The workshop served as a platform for the Ministry and stakeholders including the Peasant Farmers Association of Ghana (PFAG) and International Budget Partnership (IBP) to engage on the PFJ programme for the year.
Mr Osei-Akoto said the focus crops for this year included maize, rice, sorghum, soybeans, groundnut, cowpea, tomato, ion pepper, cabbage, lettuce, carrot, cucumber and cassava.
To curb the smuggling of subsidised fertilisers to neighbouring countries this year, he said, movement of the input had been restricted in 21 municipalities and districts in five regions where the practice was rampant.
The affected areas are six districts in the Upper East including Bawku Municipal, Garu and Pusiga; six in the Upper West, including Sisala East and West and Lawra; Saboba and Tatale in Northern; Chereponi and Bunkrugu-Nakpanduri in the North East, while Ketu North and South are part of the five affected areas in Volta.
“In Pusiga for instance, fertilisers are conveyed across the border using donkeys without riders. The issue of smuggling is worrying and we must all help to stop it,” he said.
In view of this, Mr Osei-Akoto said only 10 retailers would be allowed to distribute the fertilisers in those areas under strict compliance with new guidelines to ensure efficiency and value for money.
These guidelines, he said, included the bagging of all inputs in PFJ labelled bags and containers, endorsement of waybill copies on all consignments by regional ministers and supervision of distribution by Nation Builders Corps (NaBCo).

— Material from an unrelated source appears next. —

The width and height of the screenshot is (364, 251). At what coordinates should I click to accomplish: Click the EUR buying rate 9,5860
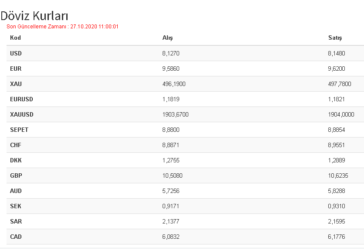(171, 69)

He said quality control, especially with the inspection of inputs and their storage would not be compromised, warning that distributors who failed to comply with the guidelines would be taken off the programme.
He commended all stakeholders for their contribution to the success of the PFJ, especially the increase in targeted beneficiaries last year and urged them to play their roles effectively to sustain the gains.
In a presentation on the 2020 PFJ monitoring, the Head of Programmes and Advocacy of PFAG, Dr Charles Nyaaba, said there were improvement in the fertiliser subsidy programme in terms of timely delivery and access.
However, he said, majority of the farmers perceived prices of the inputs to be high while challenges of smuggling, hoarding and diversion persisted and urged the government to step up efforts to resolve them.
Senior Programme Officer of IBP, Patrick Stephenson, made a case for the government to increase investment to the agricultural sector because it was critical to the socio-economic growth of the country.